Одним из важнейших условий проведения глубокой пальпации является знание проекции органов брюшной полости на переднюю брюшную стенку:

  • Левое подреберье - кардиальный отдел желудка, хвост поджелудочной железы, селезенка, левый изгиб ободочной кишки.

  • Эпигастральная область - желудок, ДПК, тело поджелудочной железы, левая доля печени.

  • Правое подреберье - правая доля печени, желчный пузырь, правый изгиб ободочной кишки.

  • Фланки живота - восходящий (справа) и нисходящий (слева) отделы ободочной кишки, часть петель тонкой кишки.

  • Пупочная область – петли тонкой кишки, поперечная ободочная кишка, горизонтальная часть ДПК, большая кривизна желудка, головка поджелудочной железы.

  • Левая подвздошная область – сигмовидная кишка.

  • Надлобковая область – петли тонкой кишки.

  • Правая подвздошная область – слепая кишка, терминальный отдел подвздошной кишки, червеобразный отросток.

Обычно соблюдают следующую последовательность глубокой пальпации: сигмовидная кишка, слепая кишка, червеобразный отросток и конечная часть тонкой кишки, восходящая и нисходящая ободочная кишка, поперечно-ободочная кишка, большая кривизна желудка, привратник. При пальпации отдела кишечника определяют его диаметр, плотность, подвижность, болезненность, наличие перистальтики, урчания и плеска. В норме в подавляющем большинстве случаев удается прощупать сигмовидную, слепую и поперечно-ободочную кишку, восходящая и нисходящая кишки пальпируются значительно реже. Тонкая кишка обычно не доступна для пальпации, так как чрезвычайно подвижна. Поперечно-ободочная кишка пальпируется билатерально. Перед пальпацией необходимо определить нижнюю границу желудка, так как поперечная кишка располагается ниже на 2-3- см. Нижняя граница желудка может быть определена методом перкуссии или методом аускульто-аффрикции.

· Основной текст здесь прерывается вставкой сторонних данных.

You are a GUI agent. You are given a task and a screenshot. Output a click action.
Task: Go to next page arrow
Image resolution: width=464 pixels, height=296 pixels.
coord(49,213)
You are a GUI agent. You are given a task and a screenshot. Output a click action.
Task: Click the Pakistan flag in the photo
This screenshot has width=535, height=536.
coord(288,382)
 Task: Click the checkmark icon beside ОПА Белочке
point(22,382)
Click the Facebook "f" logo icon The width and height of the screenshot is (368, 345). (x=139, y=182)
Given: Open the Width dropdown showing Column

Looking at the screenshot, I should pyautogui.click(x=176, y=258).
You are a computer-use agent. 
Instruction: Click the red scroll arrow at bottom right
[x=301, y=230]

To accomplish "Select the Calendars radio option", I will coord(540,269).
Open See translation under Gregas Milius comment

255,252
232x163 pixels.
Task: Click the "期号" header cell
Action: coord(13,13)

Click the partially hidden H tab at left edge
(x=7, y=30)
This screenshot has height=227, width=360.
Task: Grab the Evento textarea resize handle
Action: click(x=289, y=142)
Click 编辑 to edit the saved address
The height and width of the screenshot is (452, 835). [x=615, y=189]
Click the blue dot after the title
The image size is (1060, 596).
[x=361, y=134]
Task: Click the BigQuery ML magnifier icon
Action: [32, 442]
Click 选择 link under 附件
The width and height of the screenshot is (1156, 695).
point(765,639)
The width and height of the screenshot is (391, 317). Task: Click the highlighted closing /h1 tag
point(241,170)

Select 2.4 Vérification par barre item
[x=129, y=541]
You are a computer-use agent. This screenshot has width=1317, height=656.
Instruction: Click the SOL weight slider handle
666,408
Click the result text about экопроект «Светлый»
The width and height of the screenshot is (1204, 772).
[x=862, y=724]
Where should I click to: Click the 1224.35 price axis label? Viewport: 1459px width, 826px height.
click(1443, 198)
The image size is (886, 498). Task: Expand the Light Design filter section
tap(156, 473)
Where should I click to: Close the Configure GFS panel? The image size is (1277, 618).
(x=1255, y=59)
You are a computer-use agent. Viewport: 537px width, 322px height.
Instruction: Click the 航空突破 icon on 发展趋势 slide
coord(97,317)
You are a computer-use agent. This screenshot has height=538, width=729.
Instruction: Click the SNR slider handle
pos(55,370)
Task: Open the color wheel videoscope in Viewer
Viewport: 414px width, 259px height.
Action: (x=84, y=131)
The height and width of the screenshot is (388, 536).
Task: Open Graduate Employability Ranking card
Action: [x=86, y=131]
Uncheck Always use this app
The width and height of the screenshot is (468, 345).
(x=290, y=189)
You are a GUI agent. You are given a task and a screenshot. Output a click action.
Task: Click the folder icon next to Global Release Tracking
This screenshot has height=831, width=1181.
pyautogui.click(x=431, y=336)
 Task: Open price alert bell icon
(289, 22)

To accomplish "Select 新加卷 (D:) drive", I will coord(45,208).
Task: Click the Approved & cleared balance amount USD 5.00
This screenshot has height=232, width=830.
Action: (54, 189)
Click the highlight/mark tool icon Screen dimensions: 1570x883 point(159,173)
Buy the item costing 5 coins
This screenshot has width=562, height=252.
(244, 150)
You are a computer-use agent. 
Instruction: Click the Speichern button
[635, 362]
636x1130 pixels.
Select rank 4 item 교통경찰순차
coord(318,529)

4. Перкуссия и аускультация живота. При перкуссии живота здорового человека определяется тимпанический перкуторный звук. Важное значение имеет перкуссия живота для диагностики накопления свободной жидкости в брюшной полости: в вертикальном положении больного в нижних отделах живота определяется тупость, выше нее - тимпанит. При положении больного лежа на спине, тупость определяется в боковых отделах живота. Аускультация живота в норме выявляет периодически возникающие звуки перистальтики кишечника в виде урчания и переливания жидкости. Усиление кишечных шумов может быть обусловлено ускорением продвижения кишечного содержимого, возникновением сужения в пищеварительном тракте, жидкой консистенцией кишечного содержимого. В случае механической непроходимости перистальтические шумы выше места сужения становятся более звучными, при паралитической непроходимости – полностью исчезают.